CoronaIT en HPzone Light

De gestolen data is afkomstig uit een tweetal coronasystemen van de GGD: CoronIT en HPzone Light. CoronIT bevat privégegevens van Nederlanders die een coronatest hebben gedaan. HPzone Light is het systeem voor bron- en contactonderzoek van de GGD.

Gegevens uit de systemen is op Telegram, Snapchat en Wickr maandenlang te koop aangeboden via tientallen accounts en grote chatgroepen. De kosten van dergelijke gegevens variëren. Het was ook mogelijk gericht informatie van een specifiek persoon te laten opzoeken. In andere gevallen werden grote datasets met privégegevens van tienduizenden Nederlanders aangeboden, inclusief burgerservicenummers. Deze gegevens kunnen worden misbruikt voor identiteitsfraude. De overheid biedt burgers daarnaast geen mogelijkheid het burgerservicenummer te wijzigen.

De gegevens worden naar verluid gestolen door omgekochte medewerkers van de GGD en andere organisaties die toegang hebben tot de systemen. In andere gevallen worden medewerkers betaald voor inloggegevens tot deze systemen.

AP: 'Zeer kwalijk'

Opvallend is dat de GGD geen geautomatiseerde en continu controle uitvoert op de systemen. Een dergelijke controle moet eind maart alsnog worden uitgevoerd. De Autoriteit Persoonsgegevens spreekt van een 'ernstig datalek' en noemt deze 'zeer kwalijk'. "De AP heeft de GGD direct om opheldering geëist. Deze data bevatten naam, adres, woonplaats en telefoonnummers en ook nog eens BSN’s: allemaal actueel en in grote hoeveelheden. Dat is heel veel waard", zegt de toezichthouder tegen RTL Nieuws. Ook wijst de toezichthouder erop dat organisatie nalatig kunnen zijn indien zij gegevens in het systeem onvoldoende beveiligen. "Dan riskeer je niet alleen een boete van de AP, maar ook bijvoorbeeld massaclaims van slachtoffers."

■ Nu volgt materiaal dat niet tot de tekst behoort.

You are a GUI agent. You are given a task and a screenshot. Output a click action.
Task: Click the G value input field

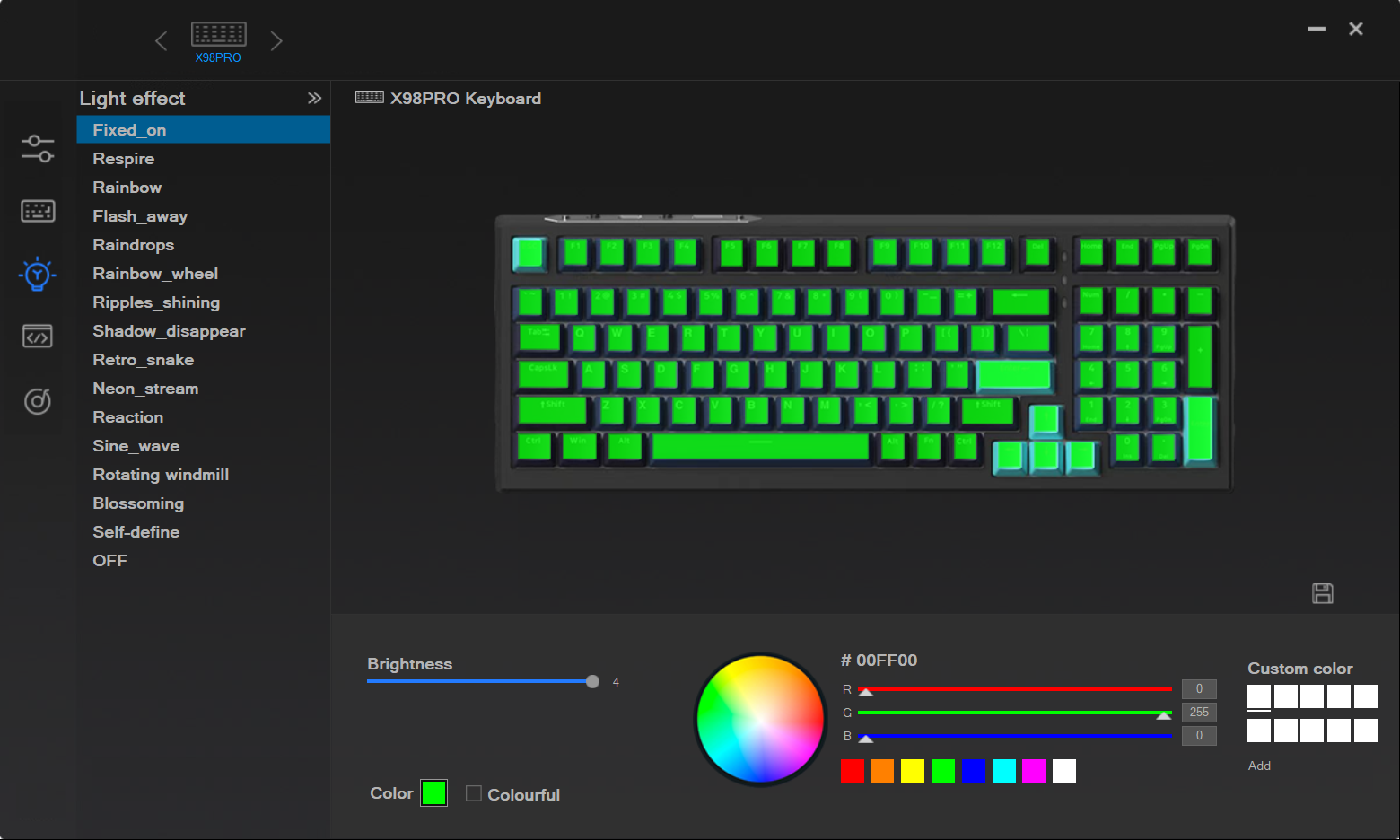(1199, 713)
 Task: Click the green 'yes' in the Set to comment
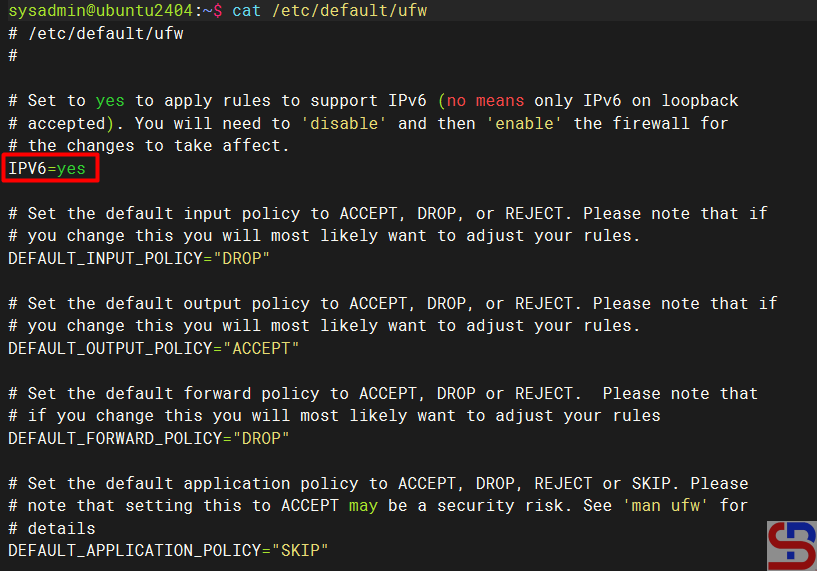110,101
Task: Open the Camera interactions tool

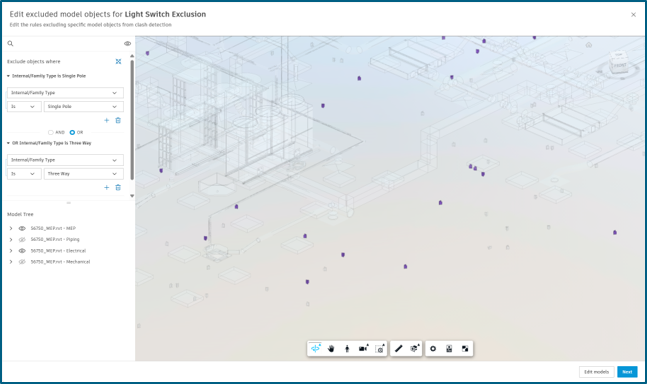Action: pos(364,349)
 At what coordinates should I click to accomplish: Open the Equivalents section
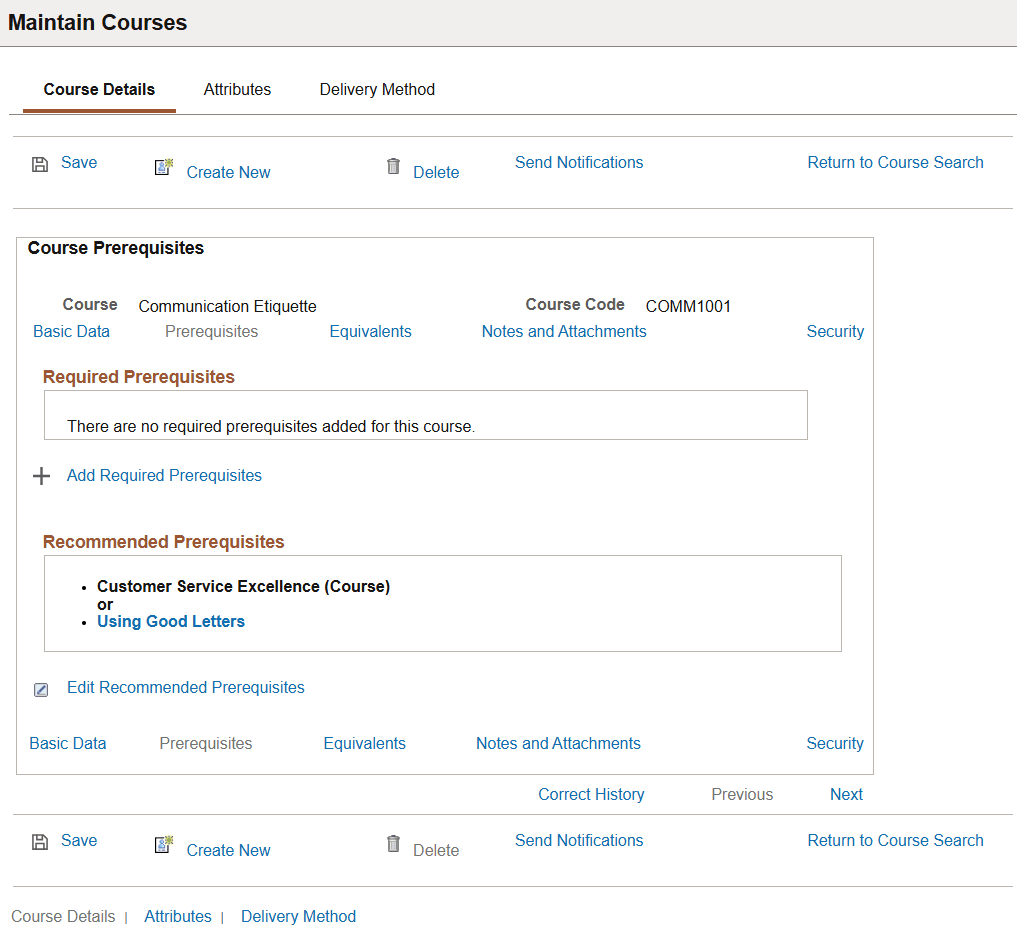tap(370, 331)
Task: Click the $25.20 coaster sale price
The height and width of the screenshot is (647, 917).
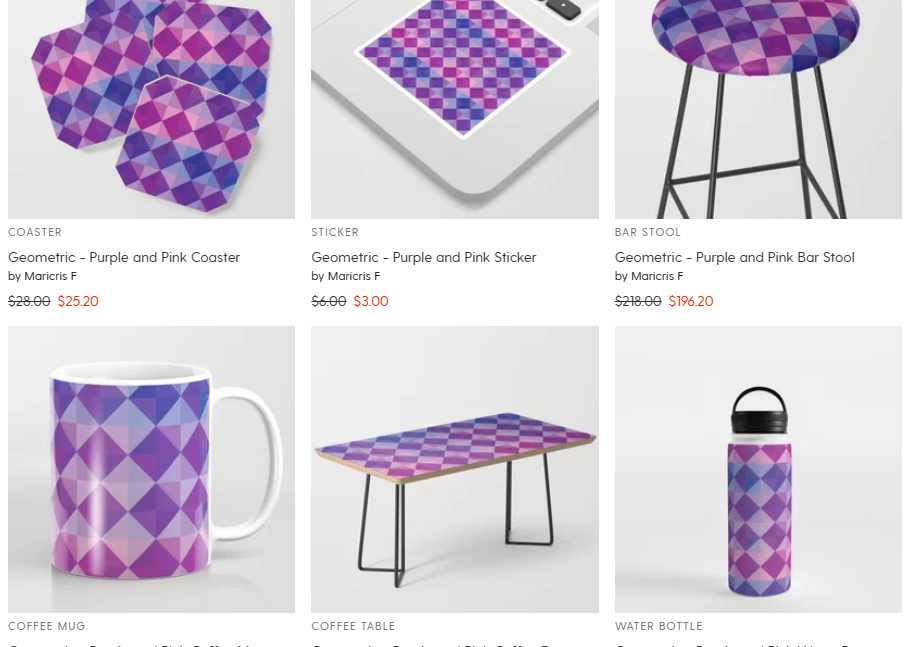Action: [x=78, y=301]
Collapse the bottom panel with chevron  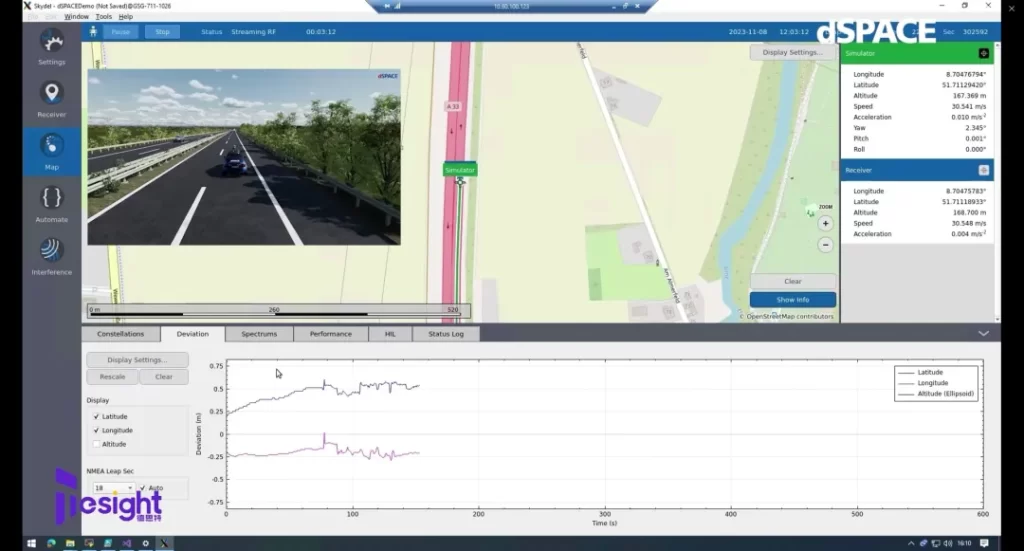point(983,334)
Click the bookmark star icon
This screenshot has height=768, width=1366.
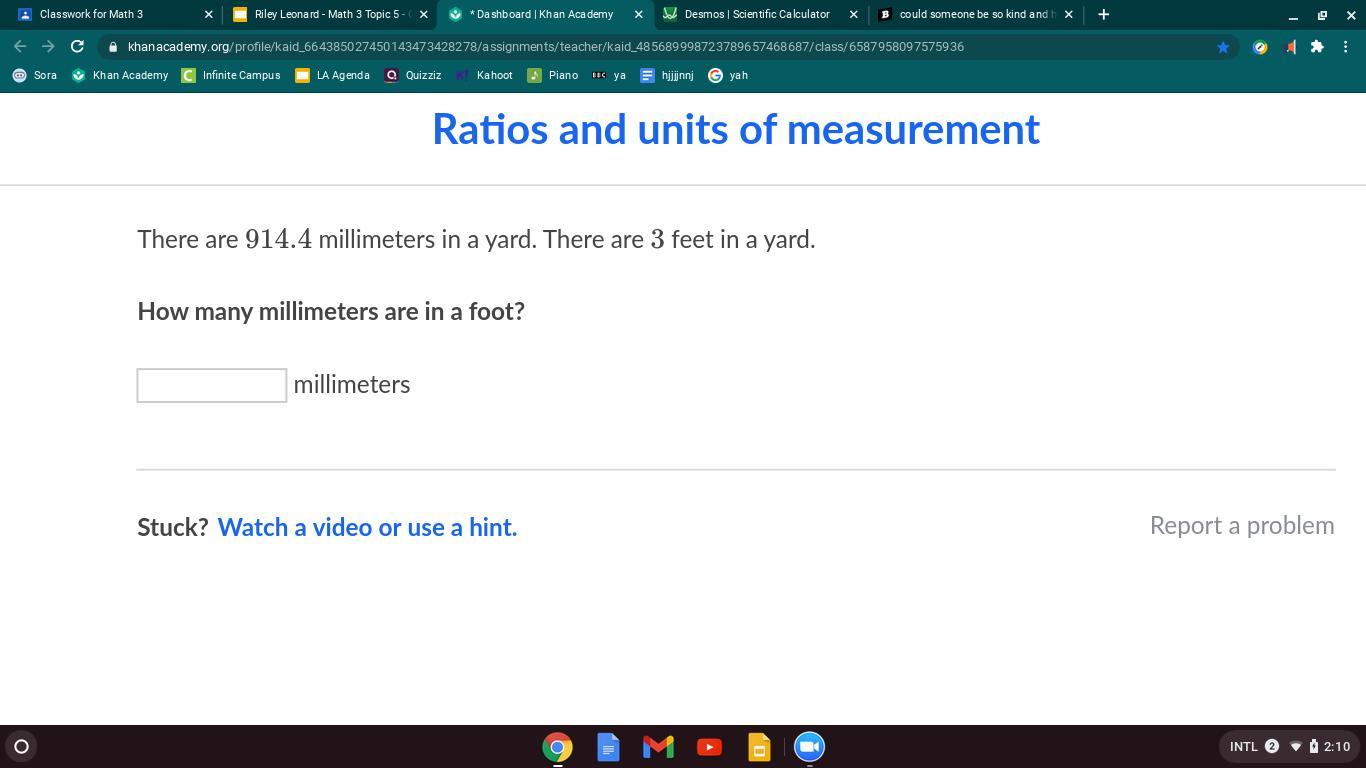point(1222,47)
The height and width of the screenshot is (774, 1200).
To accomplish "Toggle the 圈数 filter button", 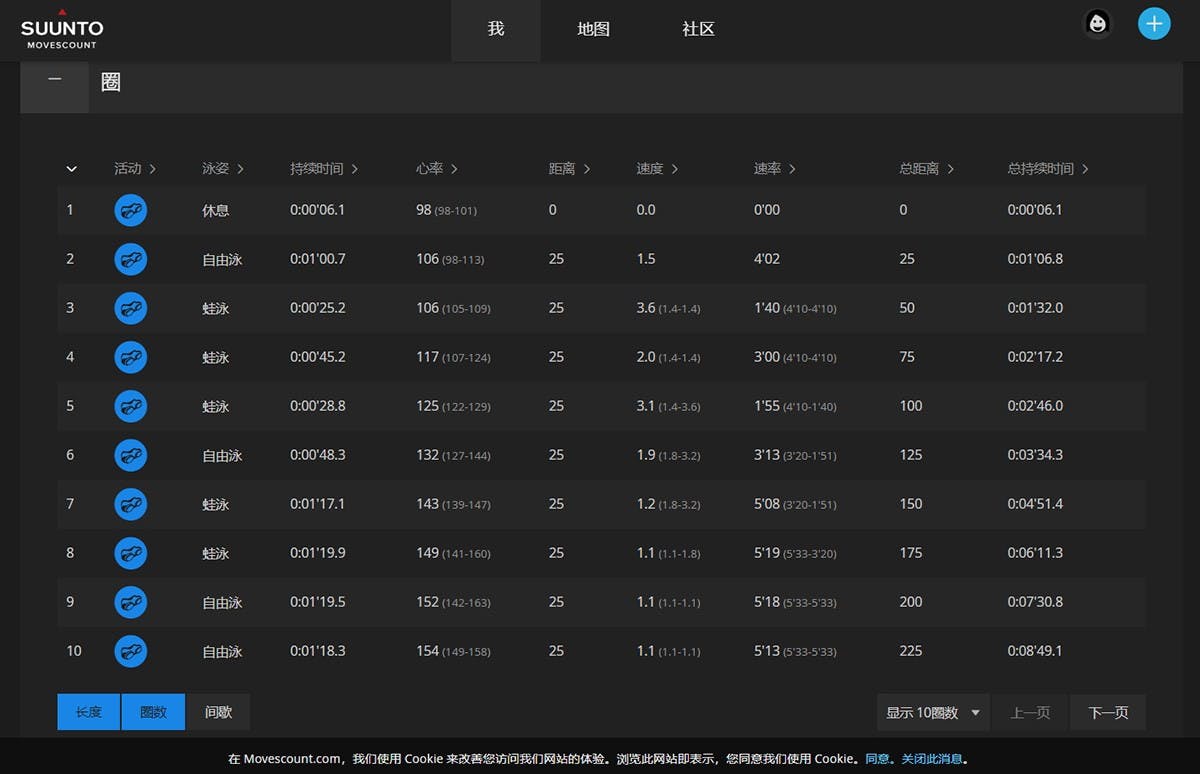I will [x=153, y=712].
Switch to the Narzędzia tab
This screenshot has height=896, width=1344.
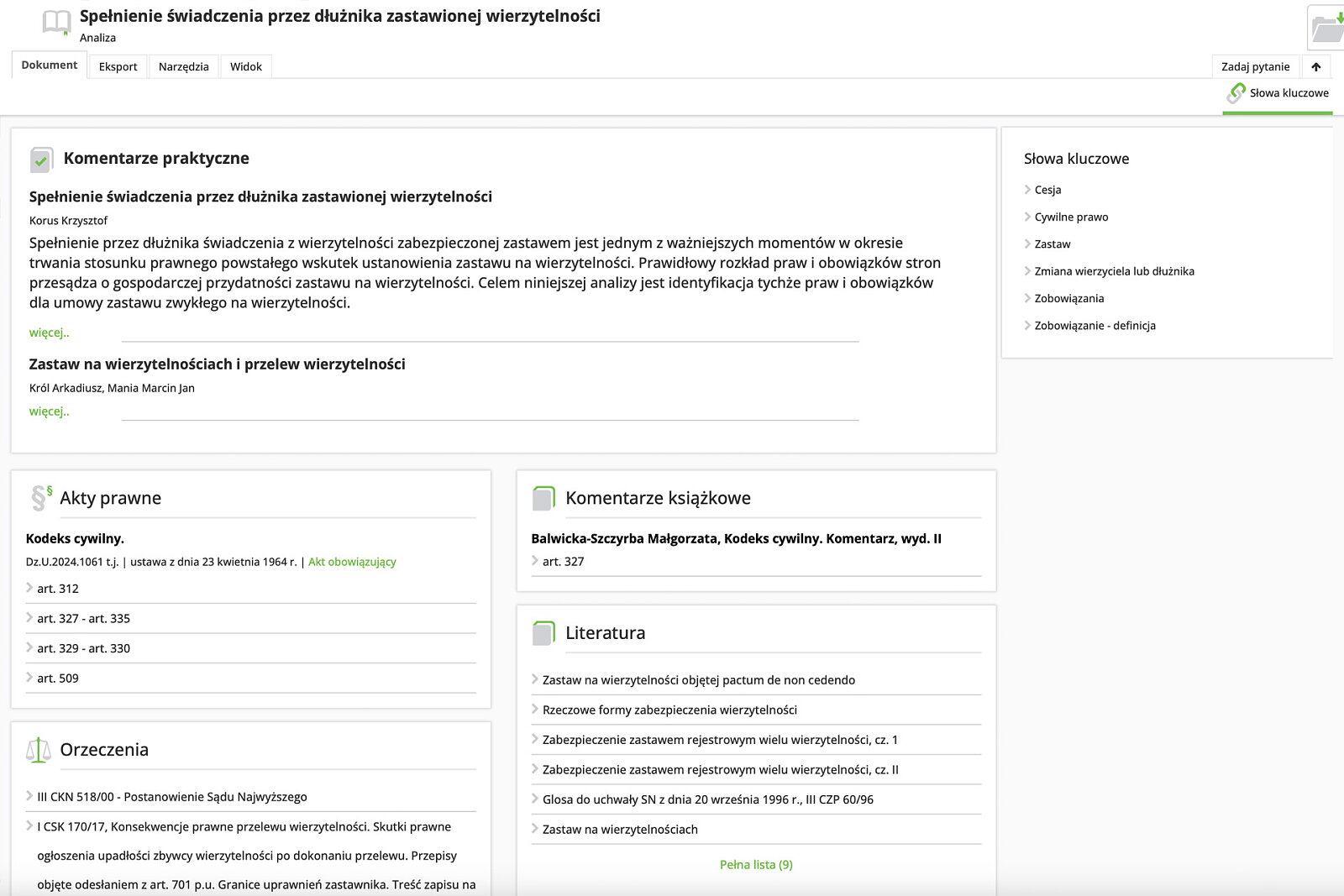[183, 67]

"Wij zijn verantwoordelijk voor de veiligheid van onze systemen", zegt André Rouvoet, voorzitter van de GGD GHOR Nederland. "Iedereen die zich bij ons laat testen moet daar op kunnen vertrouwen. Na melding door RTL Nieuws heeft de GGD 'onmiddellijk verdere maatregelen getroffen'. De GGD meldt ook dat medewerkers een Verklaring Omtrent het Gedrag (VOG) moeten aanleveren en een geheimhoudingsverklaring ondertekenen. Daarnaast worden steekproefgewijs controles uitgevoerd onder medewerkers.

U-Diagnostics

Het is niet de eerste keer dat privégegevens van Nederlanders lekken via systemen verbonden aan coronatests. Vorige week kwam ook al een datalek aan het licht. Toen ging het om het commerciële testbedrijf U-Diagnostics, dat persoonsgegevens bleek te delen via een WhatsApp-groep. Ook werden in deze groep inloggegevens tot een database gedeeld, waardoor gegevens van tenminste tienduizenden Nederlandse niet goed beveiligd waren.